Exercise details |
Please retype the line that contains "Железногорск (47, 310)" and all lines that follow it to the end of the entries below, exactly as they stand, with nothing added.

(Saved data entries)
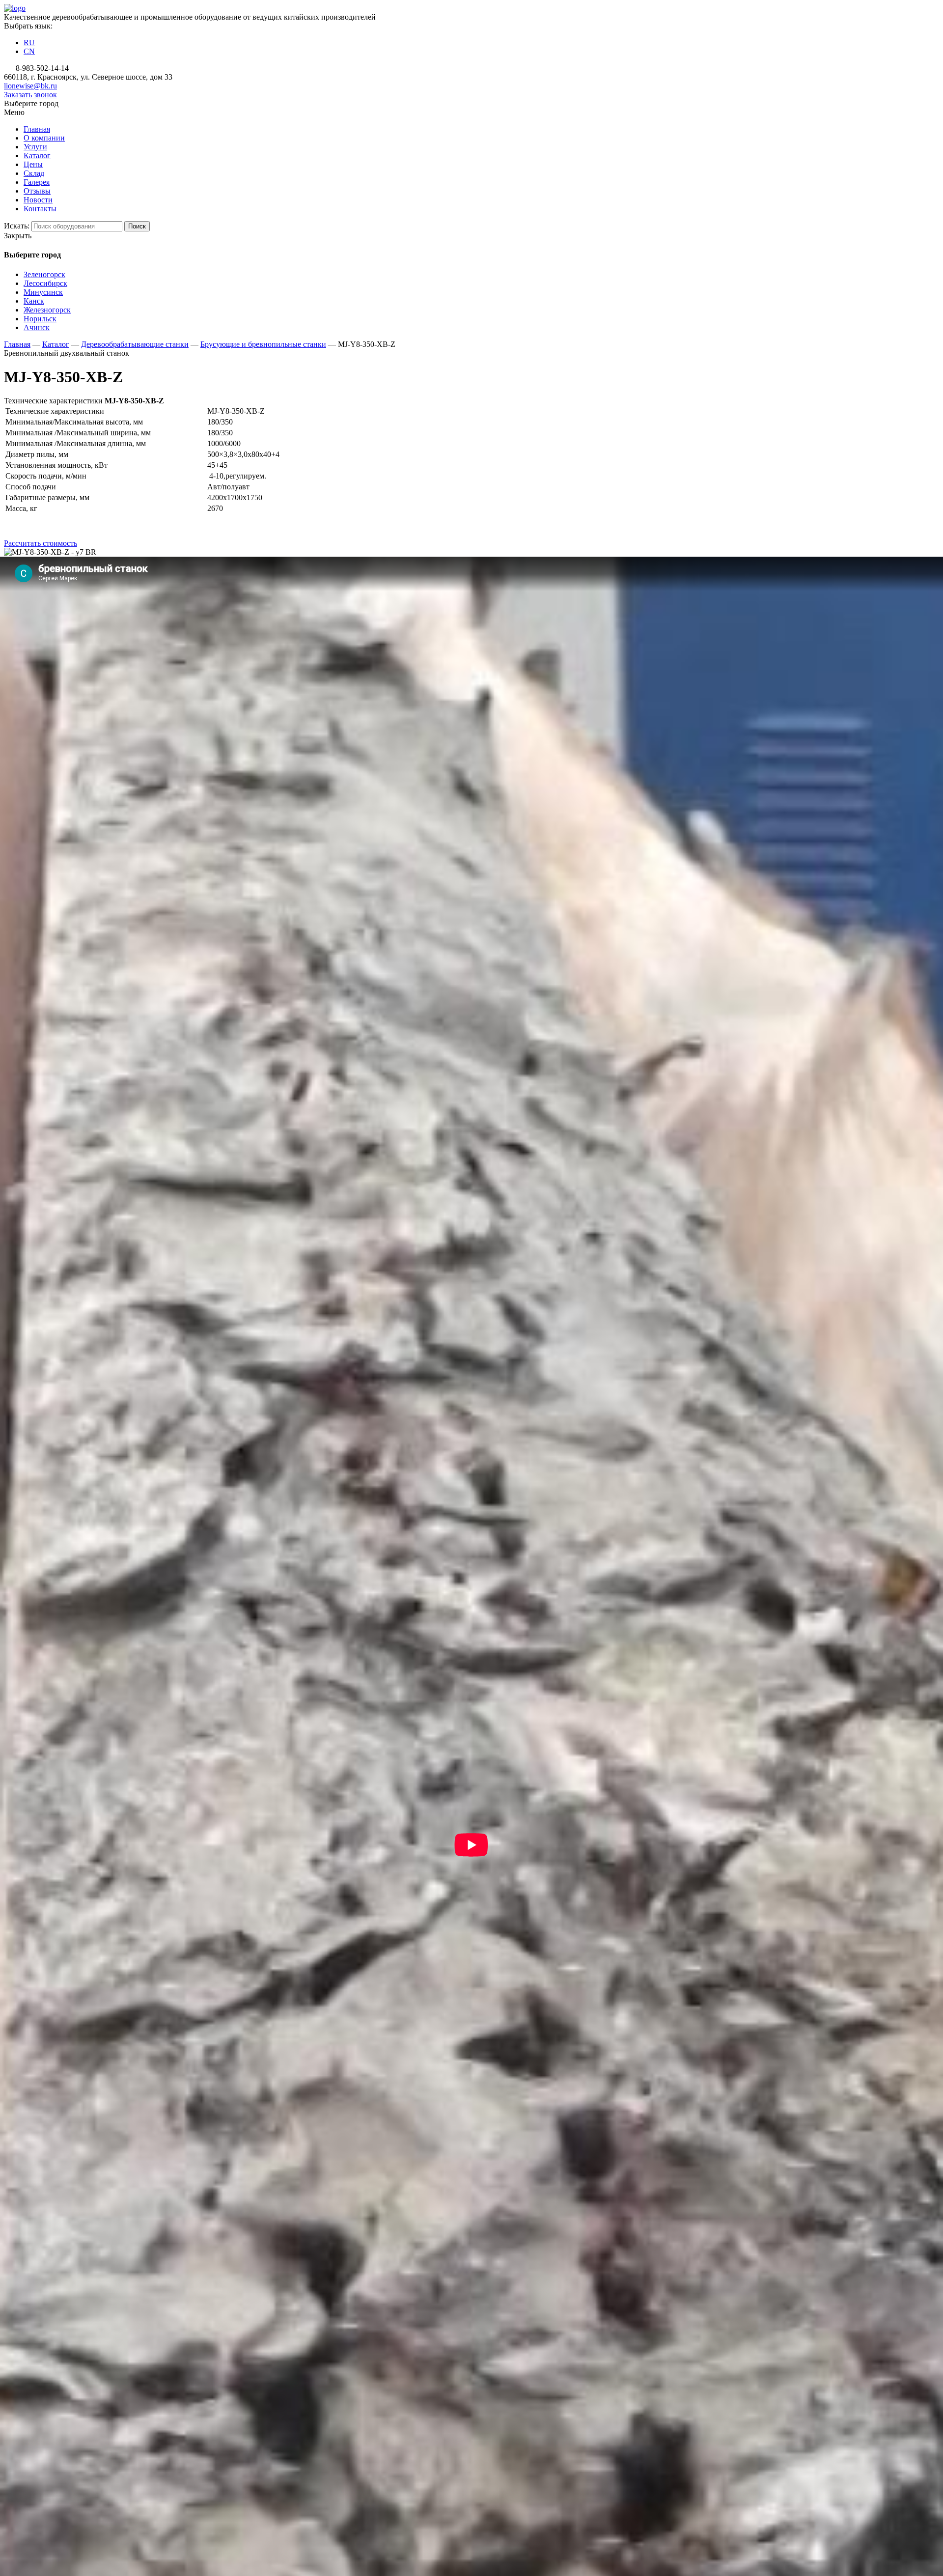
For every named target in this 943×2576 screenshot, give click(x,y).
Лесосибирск (45, 283)
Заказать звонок (30, 94)
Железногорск (47, 310)
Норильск (40, 318)
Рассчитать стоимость (40, 543)
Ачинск (37, 327)
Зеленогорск (44, 274)
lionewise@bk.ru (30, 86)
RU (29, 42)
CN (29, 51)
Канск (34, 301)
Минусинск (43, 292)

Solved problem |
Железногорск (47, 310)
Норильск (40, 318)
Рассчитать стоимость (40, 543)
Ачинск (37, 327)
Зеленогорск (44, 274)
lionewise@bk.ru (30, 86)
RU (29, 42)
CN (29, 51)
Канск (34, 301)
Минусинск (43, 292)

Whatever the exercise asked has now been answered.